- _STUDY MATERIAL_
»»

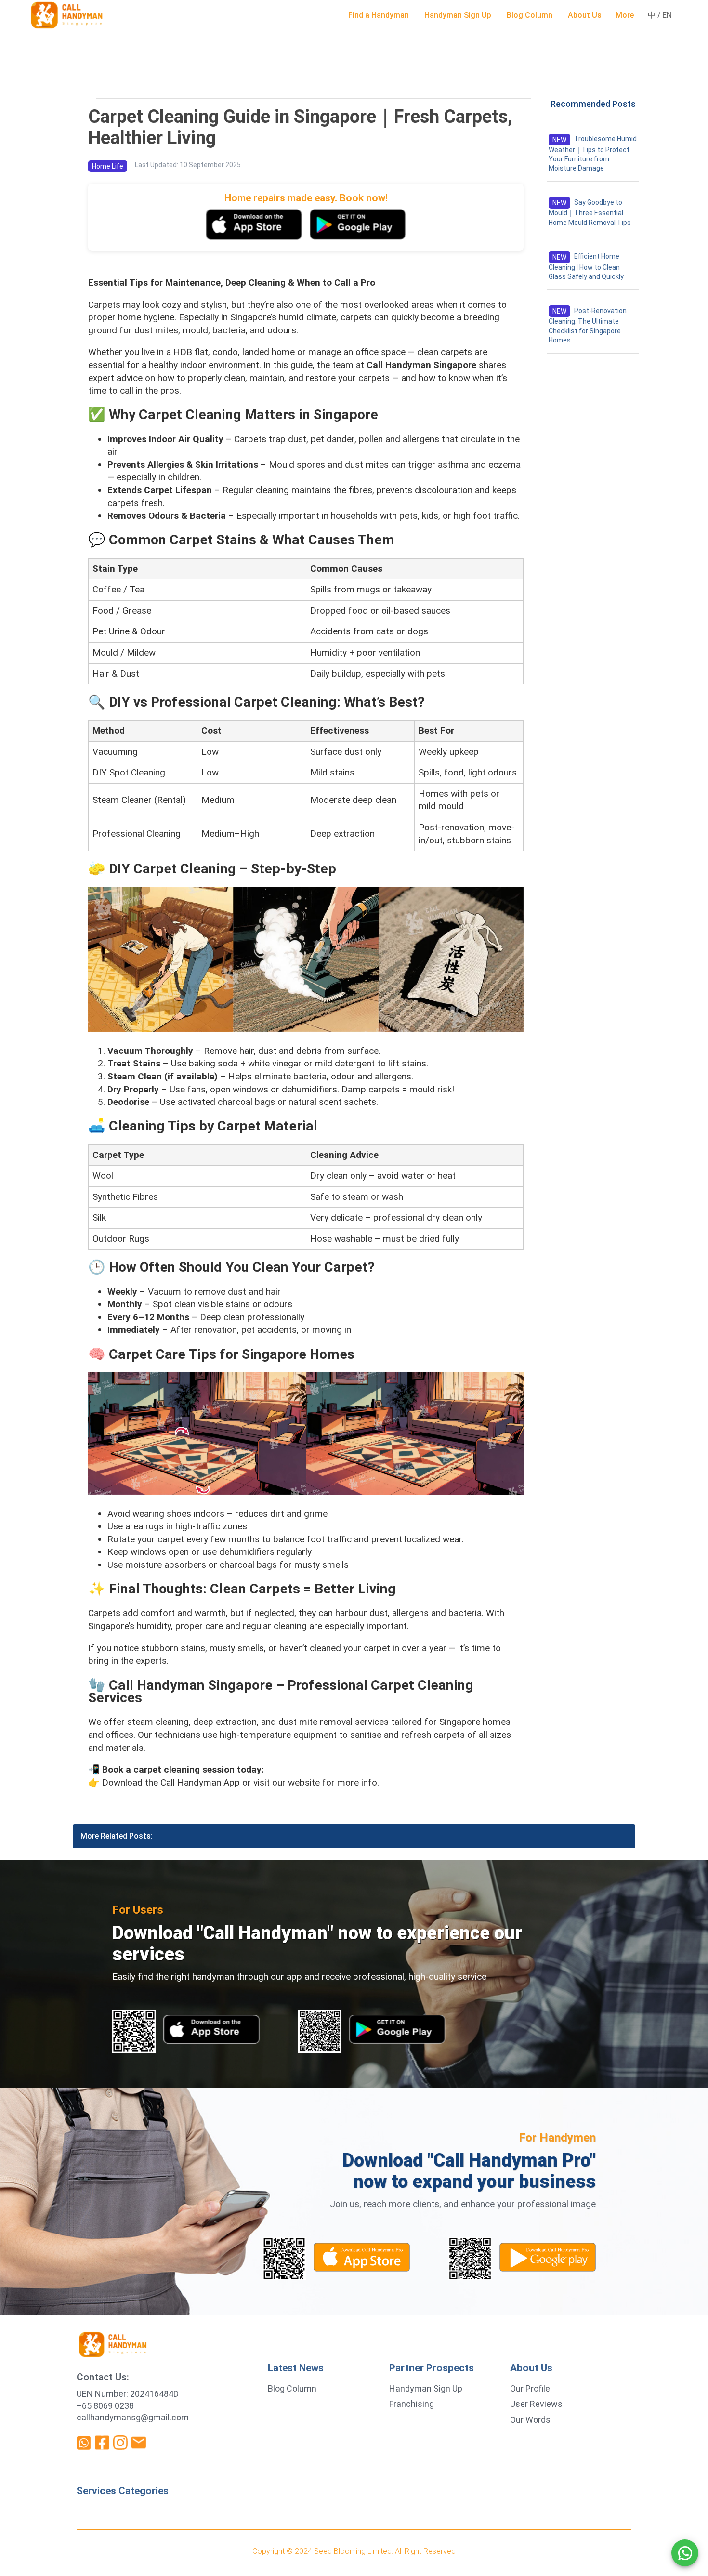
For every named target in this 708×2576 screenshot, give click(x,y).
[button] (379, 15)
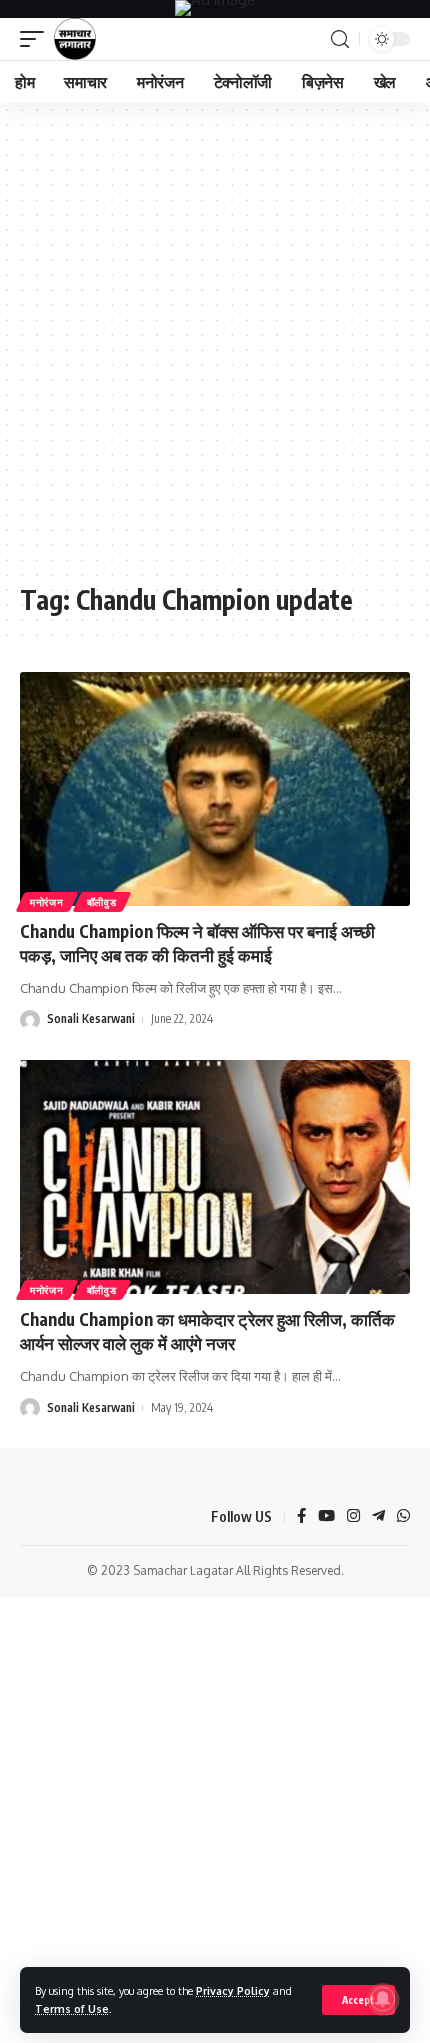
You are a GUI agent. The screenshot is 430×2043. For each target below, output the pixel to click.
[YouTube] (326, 1517)
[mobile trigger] (37, 39)
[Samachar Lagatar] (75, 39)
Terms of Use (72, 2008)
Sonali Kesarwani (91, 1018)
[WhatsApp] (403, 1517)
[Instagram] (353, 1517)
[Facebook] (301, 1517)
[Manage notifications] (383, 1999)
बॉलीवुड (102, 902)
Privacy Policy (233, 1990)
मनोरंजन (47, 902)
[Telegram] (378, 1517)
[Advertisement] (215, 353)
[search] (340, 39)
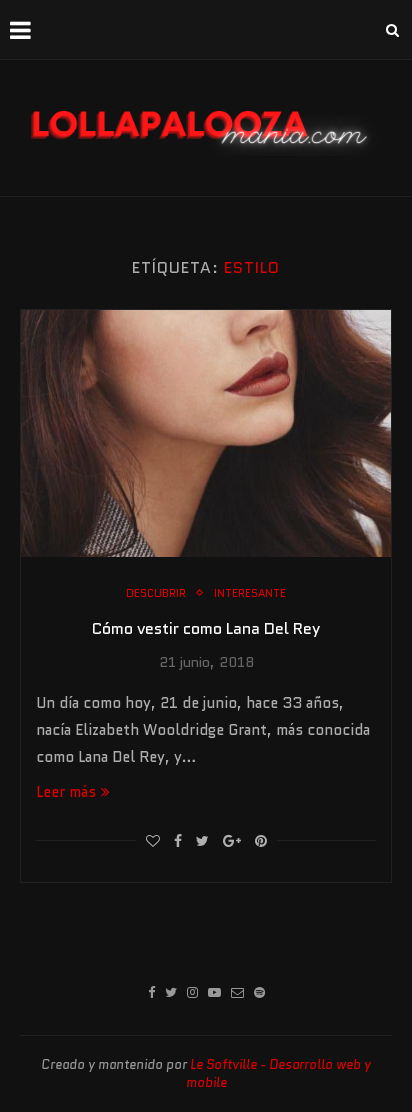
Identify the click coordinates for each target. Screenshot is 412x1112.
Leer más (66, 792)
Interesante (250, 593)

««

Only the lines between the one containing "[search] (340, 39)" and the last line of the listing above, both included, should be written out, exactly and without pictures.

[search] (340, 39)
Identify the click coordinates for each target. Screenshot is 412x1112.
Leer más (66, 792)
Interesante (250, 593)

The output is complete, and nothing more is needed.